JLD2: How to update existing dataset array on disk?

I am trying to update parts of an array stored inside a .jld2 file. However, all the changes that I make are not actually stored to disk.
As an MWP, imagine doing

using JLD2

a = zeros(100,100)
jldsave("test.jld2"; a=a)

jldopen("test.jld2", "r+") do file
     file["a"][:,1] .= 1
end

After that, I expect that loading the file again will give me an updated array “a” with the first column replaced by ones, however I get an array of purely zeros.

How to update an existing array in a .jld2 file?

file["a"][:,1] .= 1 is lowered to file["a"] reading the file to an array, then doing in-place broadcasting over that array, not the file. Setting indices or in-place broadcasting must be done with 1 bracket, so the only possible syntax is file["a", :, 1] .= 1, which seems unsupported because the docs don’t mention it. I’m not even sure if that syntax is feasible to implement. Maybe you could replace file["a"][:,1] .= 1 with:

tempa = file["a"] # read file and allocate temporary array
tempa[:,1] .= 1   # update the temporary array
file["a"] = tempa # write temporary array to file
1 Like

This gives an Error saying that the dataset named “a” already exists.

Looked into that error a bit and it doesn’t look great: overwriting existing data · Issue #450 · JuliaIO/JLD2.jl · GitHub. It’s a short enough read, but the takeaway:

It is already possible to delete(f, "dataset") .
This will delete your reference to the data and you can write a new Dataset with the same name. Note, that the data itself remains in the “gap”. So, if you do that many times, the file will grow.

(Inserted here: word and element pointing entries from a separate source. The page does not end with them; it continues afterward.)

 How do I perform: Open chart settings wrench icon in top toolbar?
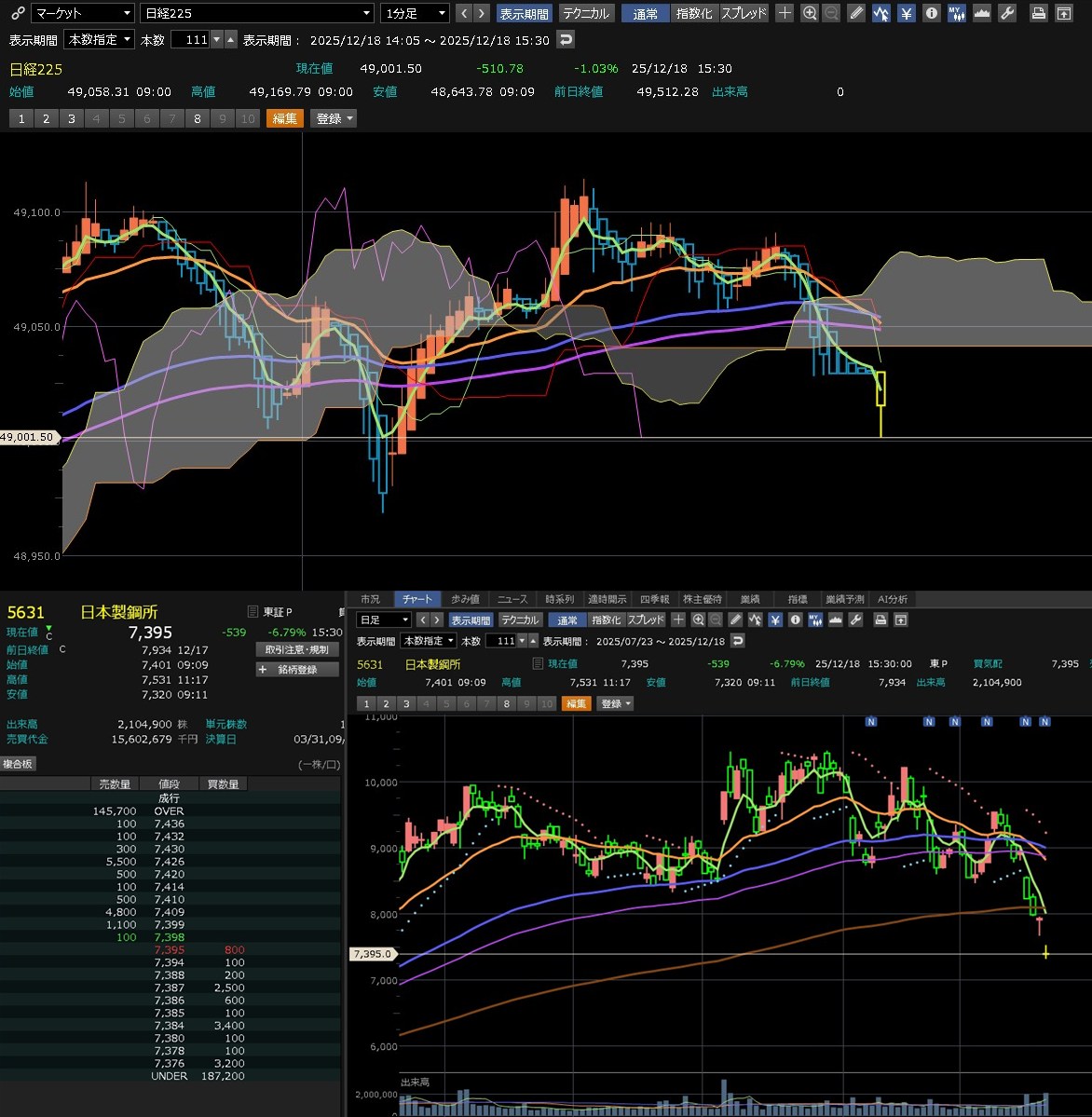point(1007,13)
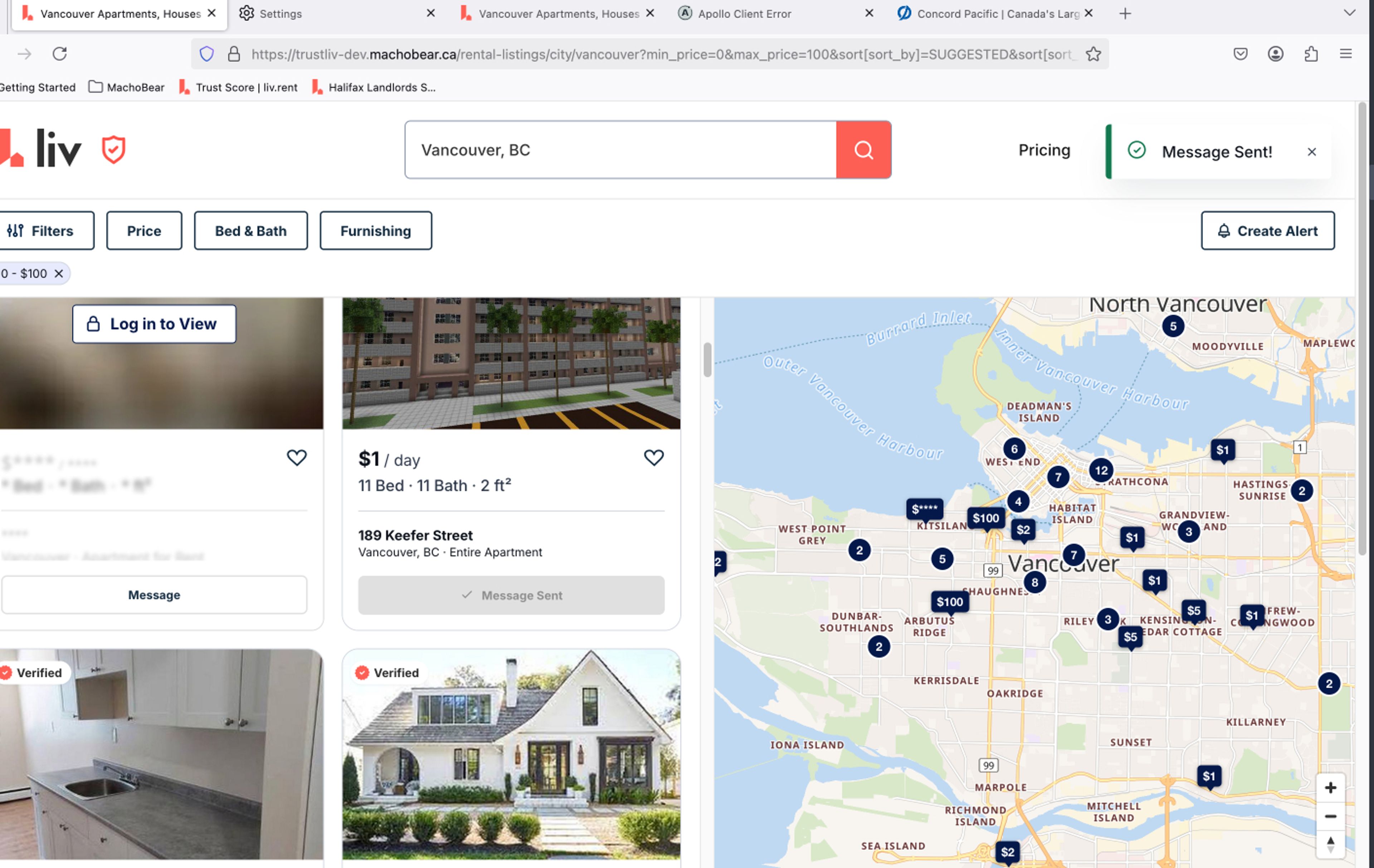Image resolution: width=1374 pixels, height=868 pixels.
Task: Remove the $0 - $100 price filter chip
Action: 59,273
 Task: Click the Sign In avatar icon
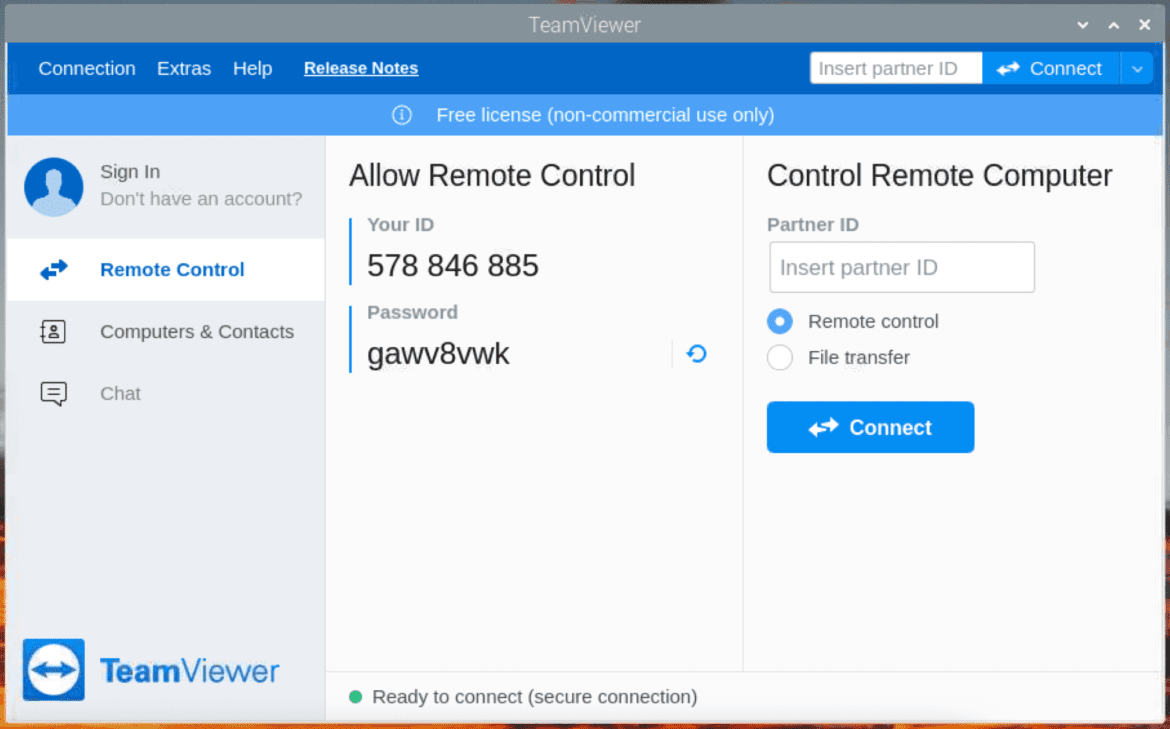point(53,186)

I presume that is a typo and should be, in your case, delete!(file, "a") prior to file["a"] = tempa. The file keeping the obsolete data is concerning, especially with how much larger arrays can get. If I’m reading it right, this could be resolved with Allow reading/modifying arrays with Mmap · Issue #235 · JuliaIO/JLD2.jl · GitHub, but #450 might be alluding to something else and also mentions that editing files generally risks corruption due to program crashes or file system blunders outside of your control, which you don’t have to worry about with arrays in RAM.

To be honest, it all looks very strange to me.
If I use HDF5 instead, the same update works fine (if I replace broadcasting with assignment). I mean, if I do

using HDF5
h5open("test.jld2", "r+") do file
     file["a"][:,1] = ones(size(a,1))
end

on the same file created by JLD2, the array is updated without any problems.
Given that JLD2 essentially realizes a subset of HDF5, it seems like a bug.

IIRC, JLD2.jl does include HDF5 compatibility as a goal but not support of HDF5 in its entirety. Also bear in mind that HDF5.jl is a wrapper of the reference implementation of HDF5 in C, and what file["a"] and thus file["a"][:, 1] = ... does is part of the wrapping, not the HDF5 model. JLD2.jl is not related to HDF5.jl, so how they do things can differ.